In India, fashion photography started with shoots of maharajas in their finery, a derivative of the paintings that preceded the camera. For a long time, Indian fashion editorials worked on similar lines, giving primacy to dress and jewellery. They were often aimed at old money—the use of regalia rooted in the past, a gentle reminder of lost privilege—while also courting a new class of the prosperous. The last two decades have seen an attempt at complex narratives that were absent earlier. A new generation of photographers, from far corners of the country, have brought their identities and stories to the fore.
Designer Masaba Gupta’s 2018 festive collection was shot inside a grungy room that had all the marks of a government office—stains, disinterested officials, pithy signboards and poor lighting. Gupta’s bride-at-the-marriage-registry look, shot by Ishaan Nair, is a new and confident kind of realism in Indian fashion photography. Surefooted women, dressed in fine clothes, a little bored, a little out of place; the shoot had just the right amount of whimsy.
A more recent and much overused trope is India as a land of contrasts. Vogue India’s August 2008 issue featured ordinary Indians identified only as “man” and “woman”, holding objects of luxury like a Birkin bag, a Fendi bib and a Burberry umbrella. It was tone-deaf and offensive, matched only by American Vogue’s recent shoot of Olena Zelenska, Ukraine’s first lady, posing in designer clothes with soldiers as props.

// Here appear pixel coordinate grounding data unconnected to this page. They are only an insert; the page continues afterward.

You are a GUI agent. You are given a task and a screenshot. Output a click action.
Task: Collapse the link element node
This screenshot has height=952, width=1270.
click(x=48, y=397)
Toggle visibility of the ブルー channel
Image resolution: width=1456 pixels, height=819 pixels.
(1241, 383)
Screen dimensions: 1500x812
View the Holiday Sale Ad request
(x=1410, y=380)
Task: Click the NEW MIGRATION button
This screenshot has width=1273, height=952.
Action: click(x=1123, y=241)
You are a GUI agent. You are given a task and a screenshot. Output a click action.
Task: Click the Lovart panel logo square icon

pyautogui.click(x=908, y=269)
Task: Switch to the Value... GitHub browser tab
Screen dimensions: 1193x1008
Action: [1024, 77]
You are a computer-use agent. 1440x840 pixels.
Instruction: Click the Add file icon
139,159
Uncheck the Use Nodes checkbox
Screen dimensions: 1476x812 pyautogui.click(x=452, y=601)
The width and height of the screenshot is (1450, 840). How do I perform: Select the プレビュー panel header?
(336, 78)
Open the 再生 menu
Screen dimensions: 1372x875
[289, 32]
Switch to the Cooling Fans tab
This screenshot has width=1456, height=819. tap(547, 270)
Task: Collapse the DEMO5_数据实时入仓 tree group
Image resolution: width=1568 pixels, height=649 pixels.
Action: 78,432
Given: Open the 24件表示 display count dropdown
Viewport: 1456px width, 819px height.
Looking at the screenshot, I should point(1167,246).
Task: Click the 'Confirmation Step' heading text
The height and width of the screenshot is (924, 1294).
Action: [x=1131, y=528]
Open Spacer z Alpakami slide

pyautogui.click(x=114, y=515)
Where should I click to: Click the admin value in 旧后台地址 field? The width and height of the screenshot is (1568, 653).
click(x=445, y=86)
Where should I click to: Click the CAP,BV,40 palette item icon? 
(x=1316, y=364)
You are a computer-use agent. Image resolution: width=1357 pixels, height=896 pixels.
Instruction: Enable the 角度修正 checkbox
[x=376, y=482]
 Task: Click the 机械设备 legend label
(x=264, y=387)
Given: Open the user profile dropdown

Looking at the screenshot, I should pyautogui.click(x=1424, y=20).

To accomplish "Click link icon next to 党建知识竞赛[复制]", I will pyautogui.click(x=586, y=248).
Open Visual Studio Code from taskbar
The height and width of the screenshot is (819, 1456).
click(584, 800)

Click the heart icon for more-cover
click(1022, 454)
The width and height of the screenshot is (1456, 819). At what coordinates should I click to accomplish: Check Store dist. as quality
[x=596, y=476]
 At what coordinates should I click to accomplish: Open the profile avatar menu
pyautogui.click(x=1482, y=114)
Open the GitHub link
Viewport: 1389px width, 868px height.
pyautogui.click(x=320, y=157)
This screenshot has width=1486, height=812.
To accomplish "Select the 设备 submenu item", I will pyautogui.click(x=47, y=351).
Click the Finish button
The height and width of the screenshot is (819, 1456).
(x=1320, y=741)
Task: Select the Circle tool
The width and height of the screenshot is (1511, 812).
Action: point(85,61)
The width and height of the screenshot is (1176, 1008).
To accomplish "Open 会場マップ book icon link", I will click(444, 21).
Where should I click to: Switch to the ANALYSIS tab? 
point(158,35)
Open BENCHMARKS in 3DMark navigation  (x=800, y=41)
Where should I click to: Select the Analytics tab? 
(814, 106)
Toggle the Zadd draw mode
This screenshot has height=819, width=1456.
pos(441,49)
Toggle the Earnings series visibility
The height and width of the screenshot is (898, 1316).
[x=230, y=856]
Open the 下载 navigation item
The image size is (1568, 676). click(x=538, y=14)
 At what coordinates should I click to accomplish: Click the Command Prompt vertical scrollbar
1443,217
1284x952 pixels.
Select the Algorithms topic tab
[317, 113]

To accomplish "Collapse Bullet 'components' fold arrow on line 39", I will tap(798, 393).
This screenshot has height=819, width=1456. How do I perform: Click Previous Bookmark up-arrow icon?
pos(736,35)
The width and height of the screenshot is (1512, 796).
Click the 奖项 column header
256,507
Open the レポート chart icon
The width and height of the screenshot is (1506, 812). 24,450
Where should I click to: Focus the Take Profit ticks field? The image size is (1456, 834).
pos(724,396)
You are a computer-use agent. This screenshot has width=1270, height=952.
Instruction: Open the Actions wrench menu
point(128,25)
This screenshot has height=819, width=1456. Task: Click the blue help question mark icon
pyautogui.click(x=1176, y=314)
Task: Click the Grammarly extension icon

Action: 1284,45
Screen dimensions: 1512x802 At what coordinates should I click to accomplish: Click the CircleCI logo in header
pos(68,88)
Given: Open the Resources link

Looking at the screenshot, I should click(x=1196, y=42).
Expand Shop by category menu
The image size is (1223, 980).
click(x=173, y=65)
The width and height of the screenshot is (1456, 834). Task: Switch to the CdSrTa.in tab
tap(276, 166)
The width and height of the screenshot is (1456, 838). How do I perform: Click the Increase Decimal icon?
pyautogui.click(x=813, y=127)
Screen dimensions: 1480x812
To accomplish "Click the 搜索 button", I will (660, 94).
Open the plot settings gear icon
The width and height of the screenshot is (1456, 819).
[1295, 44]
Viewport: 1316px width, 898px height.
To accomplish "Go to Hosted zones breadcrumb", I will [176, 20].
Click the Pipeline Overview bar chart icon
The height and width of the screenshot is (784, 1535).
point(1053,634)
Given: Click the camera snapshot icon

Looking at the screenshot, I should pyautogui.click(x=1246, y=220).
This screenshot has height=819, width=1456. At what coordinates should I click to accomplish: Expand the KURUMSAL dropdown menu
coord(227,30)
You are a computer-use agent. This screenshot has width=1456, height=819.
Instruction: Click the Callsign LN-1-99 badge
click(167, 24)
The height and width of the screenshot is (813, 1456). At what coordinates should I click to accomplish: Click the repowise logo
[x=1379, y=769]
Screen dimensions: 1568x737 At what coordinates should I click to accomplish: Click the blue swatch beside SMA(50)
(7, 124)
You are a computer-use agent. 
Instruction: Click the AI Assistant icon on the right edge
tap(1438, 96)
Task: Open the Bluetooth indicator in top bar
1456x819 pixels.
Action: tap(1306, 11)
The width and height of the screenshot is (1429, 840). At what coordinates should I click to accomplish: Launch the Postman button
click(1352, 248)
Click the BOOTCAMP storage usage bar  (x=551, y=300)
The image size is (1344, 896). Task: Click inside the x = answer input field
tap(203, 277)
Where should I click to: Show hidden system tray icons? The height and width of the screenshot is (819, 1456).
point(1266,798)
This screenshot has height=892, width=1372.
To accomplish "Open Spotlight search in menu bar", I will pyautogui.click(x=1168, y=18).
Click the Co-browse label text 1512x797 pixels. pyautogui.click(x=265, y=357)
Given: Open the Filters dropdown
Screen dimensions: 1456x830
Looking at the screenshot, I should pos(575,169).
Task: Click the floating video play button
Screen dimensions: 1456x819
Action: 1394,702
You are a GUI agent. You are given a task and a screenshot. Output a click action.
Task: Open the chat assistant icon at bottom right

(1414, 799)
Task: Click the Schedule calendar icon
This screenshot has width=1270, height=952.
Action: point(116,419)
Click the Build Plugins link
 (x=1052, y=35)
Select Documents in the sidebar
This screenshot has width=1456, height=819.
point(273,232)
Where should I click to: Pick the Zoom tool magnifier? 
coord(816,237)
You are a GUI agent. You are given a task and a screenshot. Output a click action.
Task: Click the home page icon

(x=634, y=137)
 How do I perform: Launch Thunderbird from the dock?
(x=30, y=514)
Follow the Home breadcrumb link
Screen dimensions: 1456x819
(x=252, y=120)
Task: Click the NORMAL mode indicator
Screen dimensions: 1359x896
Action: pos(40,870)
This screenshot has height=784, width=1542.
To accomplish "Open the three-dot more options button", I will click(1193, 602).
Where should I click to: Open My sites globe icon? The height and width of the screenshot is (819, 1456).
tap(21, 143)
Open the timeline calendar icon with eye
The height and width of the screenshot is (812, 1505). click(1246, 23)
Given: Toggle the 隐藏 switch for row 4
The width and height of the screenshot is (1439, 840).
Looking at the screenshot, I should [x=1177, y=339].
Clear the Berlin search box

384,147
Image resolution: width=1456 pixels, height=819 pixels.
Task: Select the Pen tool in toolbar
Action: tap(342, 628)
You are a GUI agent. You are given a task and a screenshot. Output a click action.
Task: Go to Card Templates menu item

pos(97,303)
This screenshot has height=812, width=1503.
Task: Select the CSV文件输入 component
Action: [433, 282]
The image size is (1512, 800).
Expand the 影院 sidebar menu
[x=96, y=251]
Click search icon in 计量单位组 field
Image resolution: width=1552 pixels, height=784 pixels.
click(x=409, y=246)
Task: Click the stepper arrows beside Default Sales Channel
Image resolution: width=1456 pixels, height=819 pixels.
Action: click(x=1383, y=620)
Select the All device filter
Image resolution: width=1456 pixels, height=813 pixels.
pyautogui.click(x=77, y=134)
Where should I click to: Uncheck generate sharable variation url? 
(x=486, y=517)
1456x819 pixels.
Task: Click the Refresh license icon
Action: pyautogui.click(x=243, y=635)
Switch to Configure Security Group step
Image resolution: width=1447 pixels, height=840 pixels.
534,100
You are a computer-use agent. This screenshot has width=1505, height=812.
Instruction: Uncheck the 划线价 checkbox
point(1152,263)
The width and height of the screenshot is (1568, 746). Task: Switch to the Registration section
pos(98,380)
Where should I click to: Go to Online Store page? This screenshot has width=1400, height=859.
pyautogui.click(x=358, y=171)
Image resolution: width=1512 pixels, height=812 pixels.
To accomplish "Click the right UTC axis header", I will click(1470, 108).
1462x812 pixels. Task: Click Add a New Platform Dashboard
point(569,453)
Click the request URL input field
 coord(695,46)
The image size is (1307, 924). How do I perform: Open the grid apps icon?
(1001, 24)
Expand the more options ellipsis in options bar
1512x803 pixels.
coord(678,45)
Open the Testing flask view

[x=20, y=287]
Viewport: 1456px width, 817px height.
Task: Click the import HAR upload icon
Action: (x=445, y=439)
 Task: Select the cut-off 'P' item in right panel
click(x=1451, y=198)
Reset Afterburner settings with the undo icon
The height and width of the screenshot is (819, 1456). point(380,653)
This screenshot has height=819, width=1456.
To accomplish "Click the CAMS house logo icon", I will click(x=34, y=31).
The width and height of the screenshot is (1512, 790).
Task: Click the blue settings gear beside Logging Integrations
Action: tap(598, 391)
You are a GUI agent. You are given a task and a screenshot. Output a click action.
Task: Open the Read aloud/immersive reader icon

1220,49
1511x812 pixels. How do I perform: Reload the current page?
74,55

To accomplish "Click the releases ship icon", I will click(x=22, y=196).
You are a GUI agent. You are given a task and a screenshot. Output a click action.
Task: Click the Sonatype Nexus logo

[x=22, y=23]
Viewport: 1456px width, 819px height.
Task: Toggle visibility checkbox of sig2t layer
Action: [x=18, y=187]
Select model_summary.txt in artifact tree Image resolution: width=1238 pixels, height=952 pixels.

The works of photographers like Ashish Shah are a welcome change from these juxtaposition-heavy images. His shoots for Raw Mango appear to be a genuine quest for an Indian identity, borrowing from the past while creating moody modern stories.
Around the world, there has been a movement for more realism in fashion photography, driven in part by the changing rules of commerce. A fashion editorial now has to compete with selfies, influencers, Instagram and TikTok. The growing demand for more representation for different ethnic groups, body types and sexualities is also forcing fashion photography to recalibrate its moral compass.
While the nature of reality in fashion photography may be malleable, sometimes the truth of its subject is too real to be airbrushed. Days after her retirement last September, tennis star Serena Williams opened the New York Fashion Week. Wearing a custom Balenciaga silver-metal gown and cape, the champion walked the runway to her own voiceover from an earlier interview, speaking of wanting to be remembered as “a girl who changed tennis or was just able to bring something new to the game”. Williams was accompanied on the ramp by four girls in tennis outfits holding rackets. On the runway, she was joined by supermodels like Gigi and Bella Hadid, Kendall Jenner, Emily Ratajkowski and Irina Shayk, but she towered over them all. In the audience were Kanye West, Kourtney Kardashian and Travis Barker, Keke Palmer, Doja Cat, Jared Leto and Anna Wintour. To be real, the photos of that night only needed the truth of Serena Williams.